Task to carry out - The line containing "Click the Top Up button" marks the start of the required copy, which runs to the final line of the entries; return those lines exactly, without any pictures.

Recorded information -
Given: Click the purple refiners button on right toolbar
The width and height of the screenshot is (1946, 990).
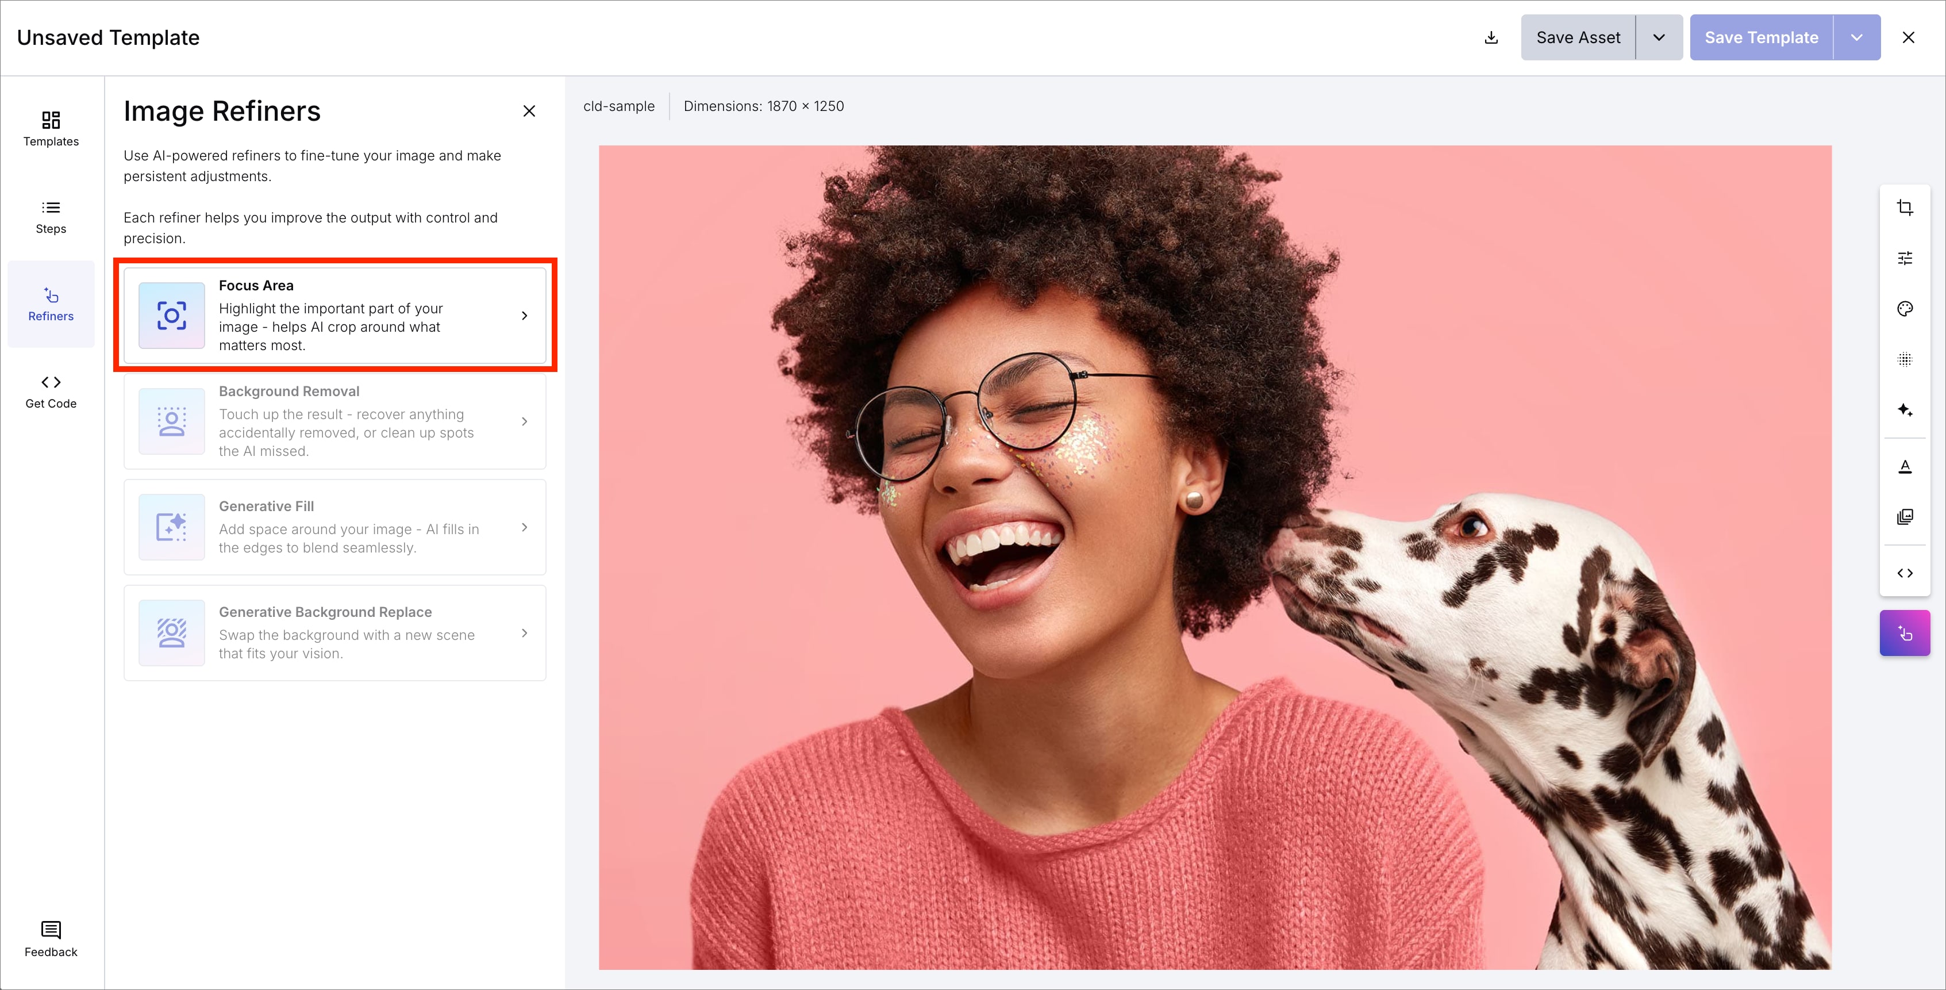Looking at the screenshot, I should point(1904,633).
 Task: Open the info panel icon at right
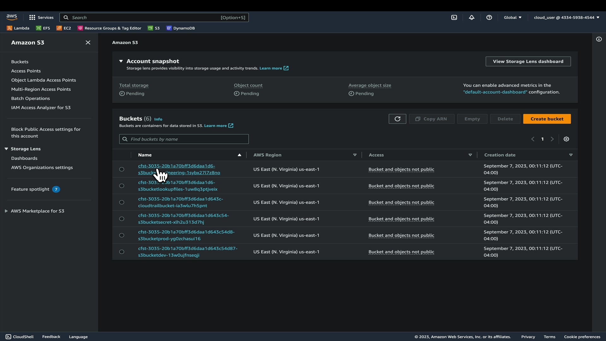[599, 39]
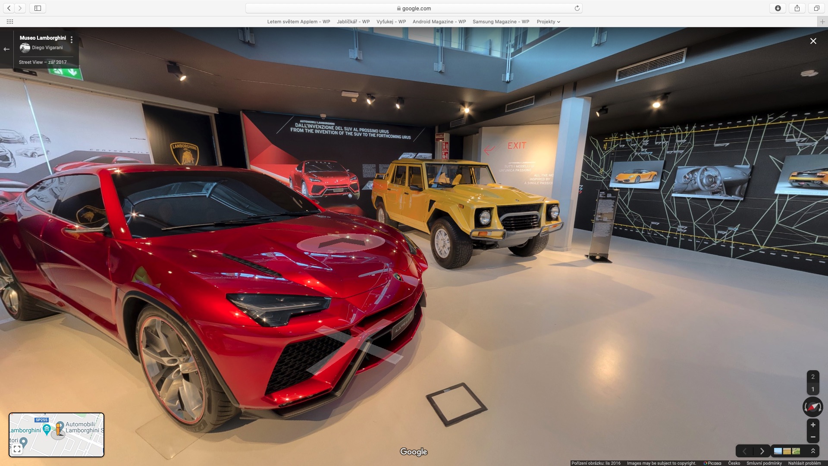Zoom in with the plus button
The height and width of the screenshot is (466, 828).
(x=812, y=425)
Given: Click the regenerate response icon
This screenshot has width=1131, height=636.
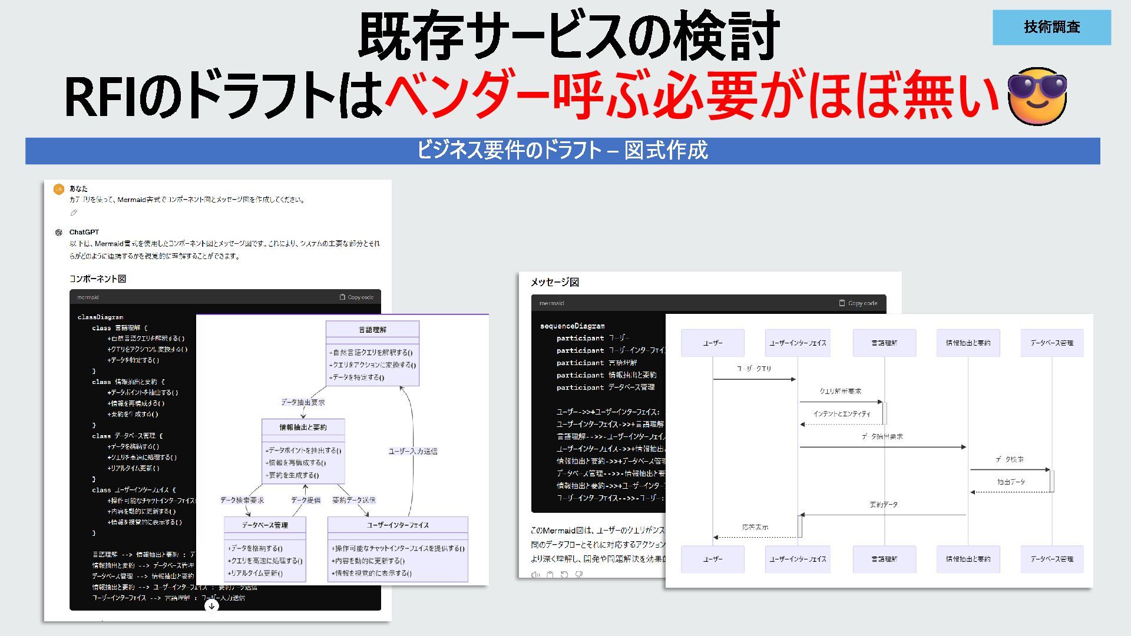Looking at the screenshot, I should (x=564, y=575).
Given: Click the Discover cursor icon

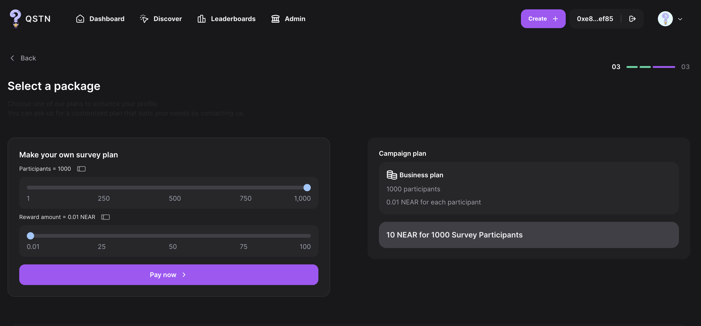Looking at the screenshot, I should click(x=144, y=19).
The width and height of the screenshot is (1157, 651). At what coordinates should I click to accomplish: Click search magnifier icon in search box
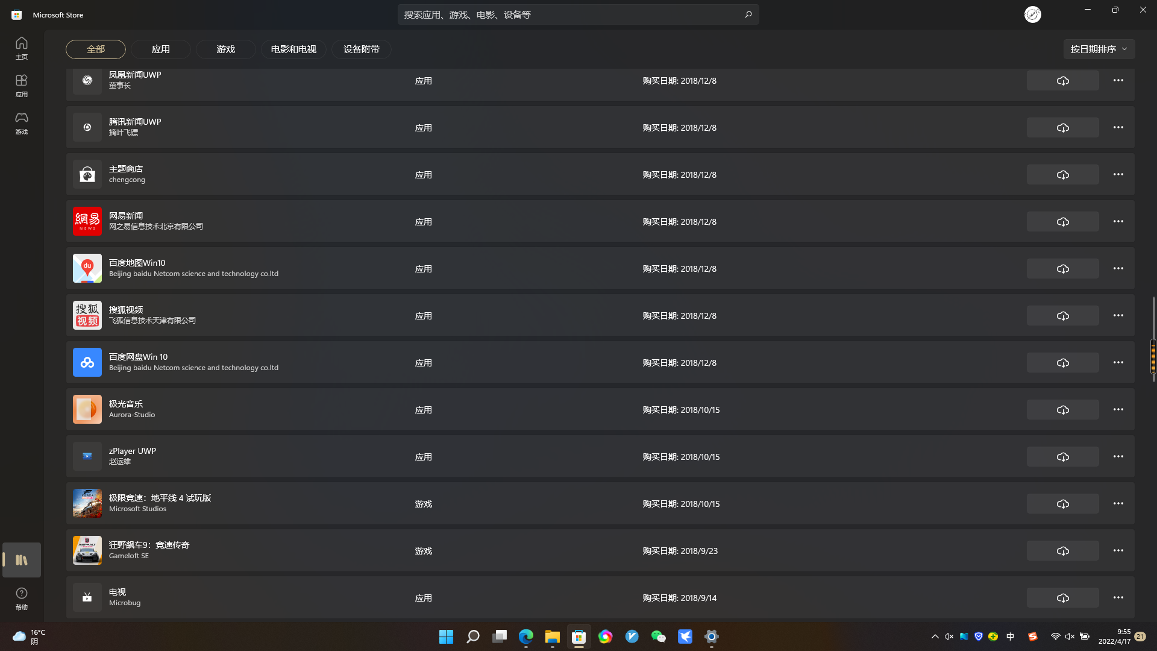[x=748, y=14]

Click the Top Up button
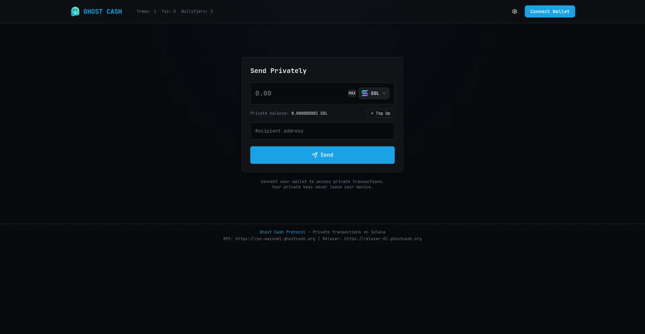[380, 113]
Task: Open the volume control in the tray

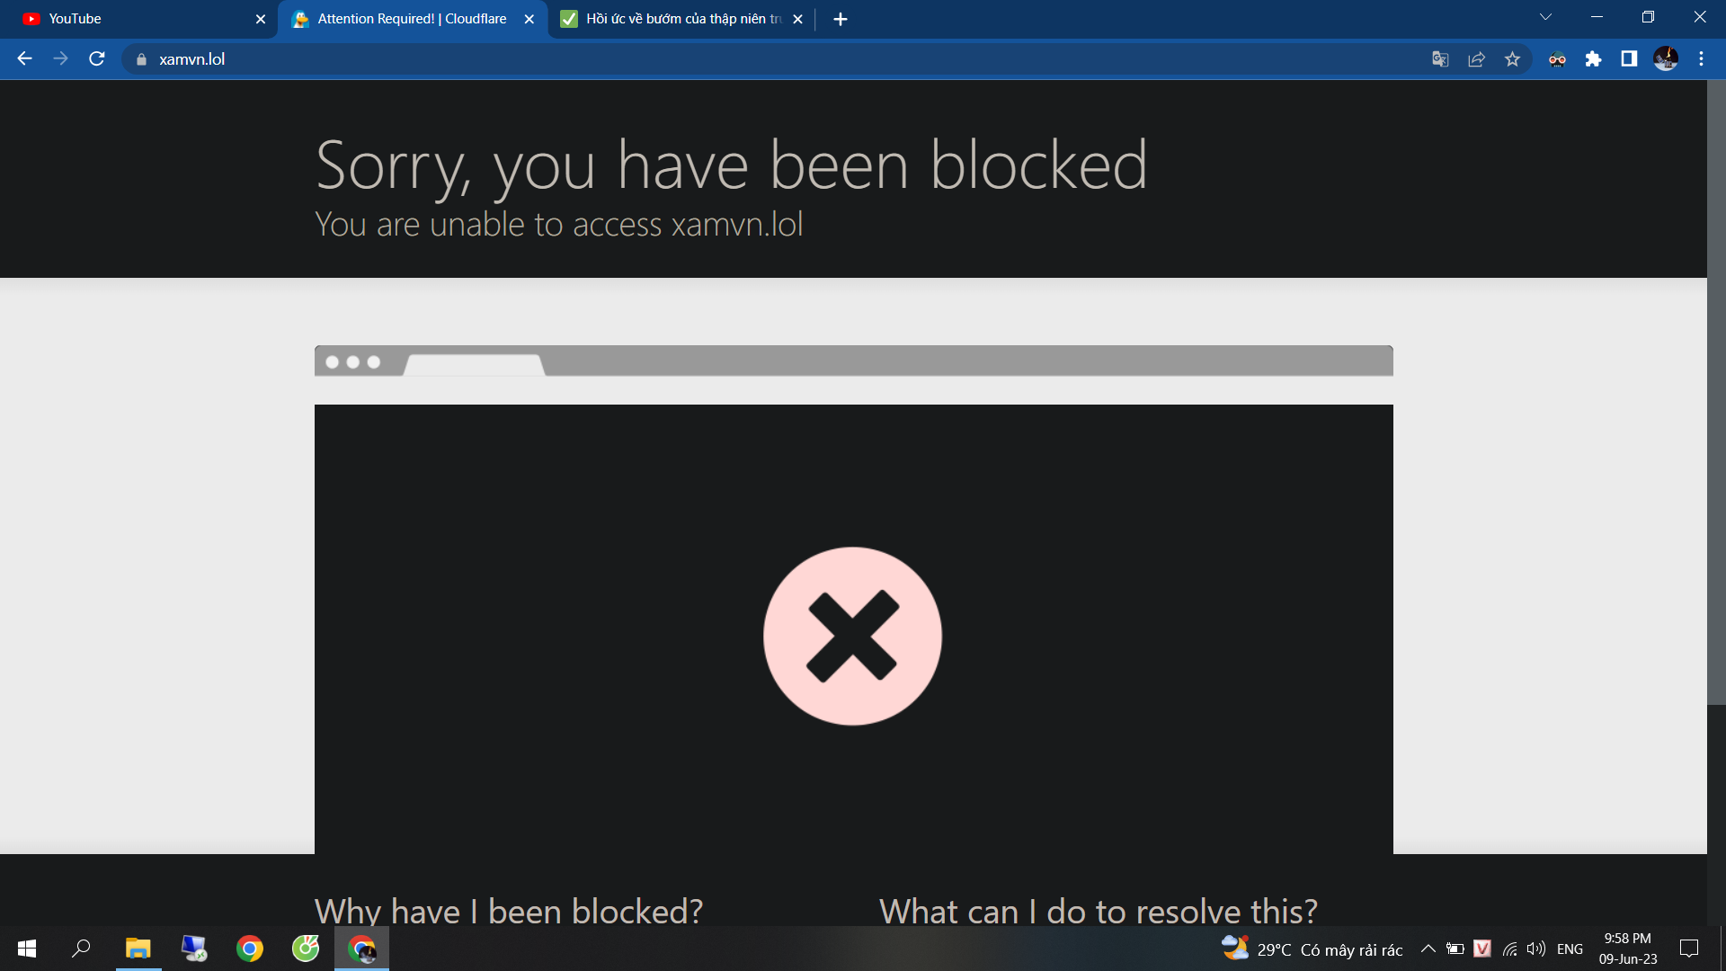Action: (1536, 949)
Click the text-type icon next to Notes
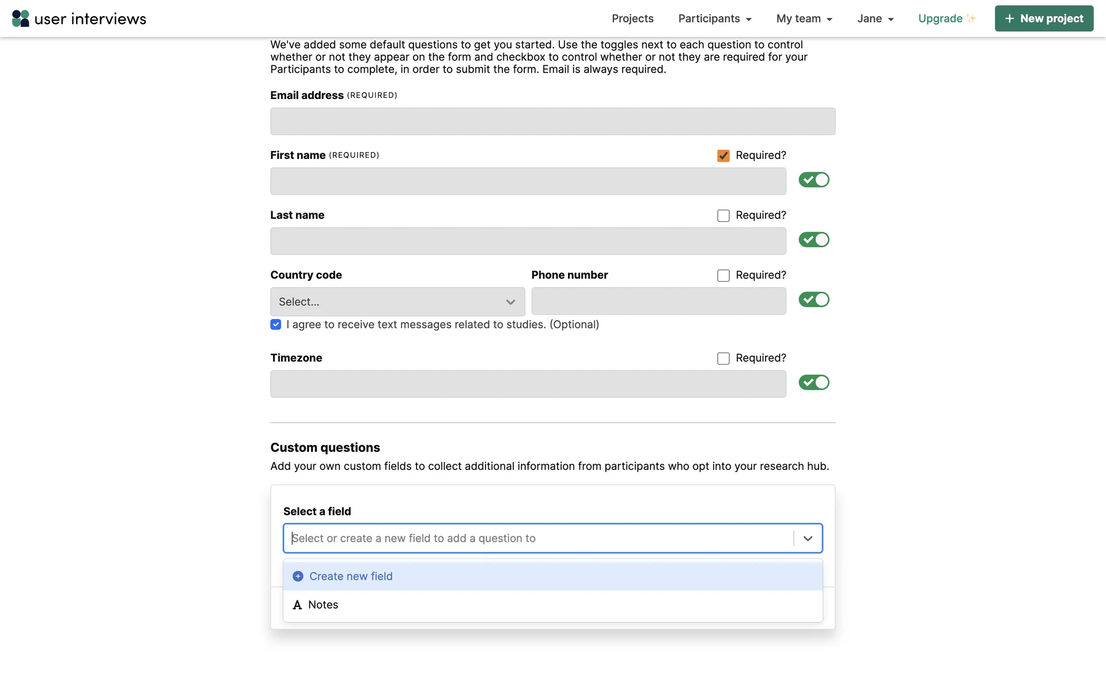Image resolution: width=1106 pixels, height=691 pixels. pyautogui.click(x=297, y=605)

Expected answer -
Click the Top Up button
[380, 113]
Task: Open the volume control in the tray

Action: (1536, 949)
Click the text-type icon next to Notes
Image resolution: width=1106 pixels, height=691 pixels. pyautogui.click(x=297, y=605)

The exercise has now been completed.